We can notice that the most serious adverse events reported for benzamide derivatives were hematologic side effects. These adverse effects were more predominant in tucidinostat, where neutropenia was very serious, to a level that led to discontinuation of some clinical studies. Meanwhile, tucidinostat was very effective in patients with lymphomas and leukemias. In comparison to other benzamides, the relatively high therapeutic and adverse effects of tucidinostat on blood cells may be attributed to the fluorine atom attached to anilide moiety. Further optimization of tucidinostat may be required to improve safety and hence be approved by FDA. Alternatively, it can be combined with other therapies to limit its toxicity as well as potentiate activity. The combination of tucidinostat and anti-PD-1 drugs was proven to be a highly effective and encouraging regimen for many cancer types. Mocetinostat failed as a single agent in different clinical trials due to a toxicity issue. The incorporation of guanidino group instead of amide (as in tucidinostat) or carbamate (as in entinostat) may account for the bad safety profile. With respect to hydroxamic acid derivatives, they can be combined with doxorubicin to afford good synergistic effects with better safety, especially against solid tumors.

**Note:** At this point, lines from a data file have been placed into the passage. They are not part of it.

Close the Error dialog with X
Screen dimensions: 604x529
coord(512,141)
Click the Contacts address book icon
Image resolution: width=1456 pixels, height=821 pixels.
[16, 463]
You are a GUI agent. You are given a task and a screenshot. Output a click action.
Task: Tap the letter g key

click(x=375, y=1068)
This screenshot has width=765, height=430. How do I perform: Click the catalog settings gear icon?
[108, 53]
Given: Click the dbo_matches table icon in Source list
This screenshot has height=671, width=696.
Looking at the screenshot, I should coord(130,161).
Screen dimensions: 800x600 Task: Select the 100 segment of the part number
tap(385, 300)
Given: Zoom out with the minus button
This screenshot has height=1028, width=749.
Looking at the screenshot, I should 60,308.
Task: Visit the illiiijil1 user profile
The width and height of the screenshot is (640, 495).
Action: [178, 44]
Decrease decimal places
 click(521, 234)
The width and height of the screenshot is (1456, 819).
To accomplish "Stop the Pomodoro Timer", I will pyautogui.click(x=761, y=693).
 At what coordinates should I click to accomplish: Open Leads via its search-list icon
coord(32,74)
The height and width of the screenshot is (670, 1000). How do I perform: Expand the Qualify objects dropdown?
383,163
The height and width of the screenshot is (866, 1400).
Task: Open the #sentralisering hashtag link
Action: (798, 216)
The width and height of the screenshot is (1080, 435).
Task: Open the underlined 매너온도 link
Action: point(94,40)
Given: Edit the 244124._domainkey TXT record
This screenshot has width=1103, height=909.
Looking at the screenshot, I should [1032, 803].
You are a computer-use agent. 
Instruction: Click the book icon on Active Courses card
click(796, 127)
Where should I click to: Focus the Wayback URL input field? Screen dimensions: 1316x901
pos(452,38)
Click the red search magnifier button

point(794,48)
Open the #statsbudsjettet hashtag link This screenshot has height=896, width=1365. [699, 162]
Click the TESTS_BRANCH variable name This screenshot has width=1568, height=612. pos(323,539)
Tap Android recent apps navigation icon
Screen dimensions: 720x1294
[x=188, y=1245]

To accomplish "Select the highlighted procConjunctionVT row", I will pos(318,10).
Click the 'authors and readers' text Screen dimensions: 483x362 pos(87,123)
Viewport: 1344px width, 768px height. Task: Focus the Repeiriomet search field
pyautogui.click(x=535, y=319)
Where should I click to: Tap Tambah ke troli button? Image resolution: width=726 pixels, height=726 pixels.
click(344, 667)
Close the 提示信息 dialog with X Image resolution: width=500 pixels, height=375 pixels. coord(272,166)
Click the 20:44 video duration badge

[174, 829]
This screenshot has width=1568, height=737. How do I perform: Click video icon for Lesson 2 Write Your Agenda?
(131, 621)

One of the key structural differences between hydroxamic acid derivatives and benzamides is the Zn binding group. It is stronger, more flexible, and terminal with less steric hindrance in hydroxamic acid derivatives. These features collectively potentiate the binding to Zn and broaden the activity of hydroxamic acid to include different HDAC isoforms. It was reported that HDAC classes I (HDACs 1, 2, 3, and 8), II (HDACs 4, 5, 6, 7, 9, and 10), and IV (HDAC 11) are inhibited by hydroxamic acid derivatives. They are all Zn dependent HDACs and play roles in tumor growth. This may account for their toxicity reported clinically and it may explain why hydroxamic acid derivatives were more active against lymphomas and leukemias than benzamide derivatives. It was proven that benzamides are almost selective HDAC class I inhibitors. However, both classes share the pharmacophores essential for HDAC inhibition, giving comparable data in many clinical trials as discussed above.
Conflicts of interest
There is no conflict of interest and this work was funded by the author.
Data availability
The data supporting this article have been included in the references.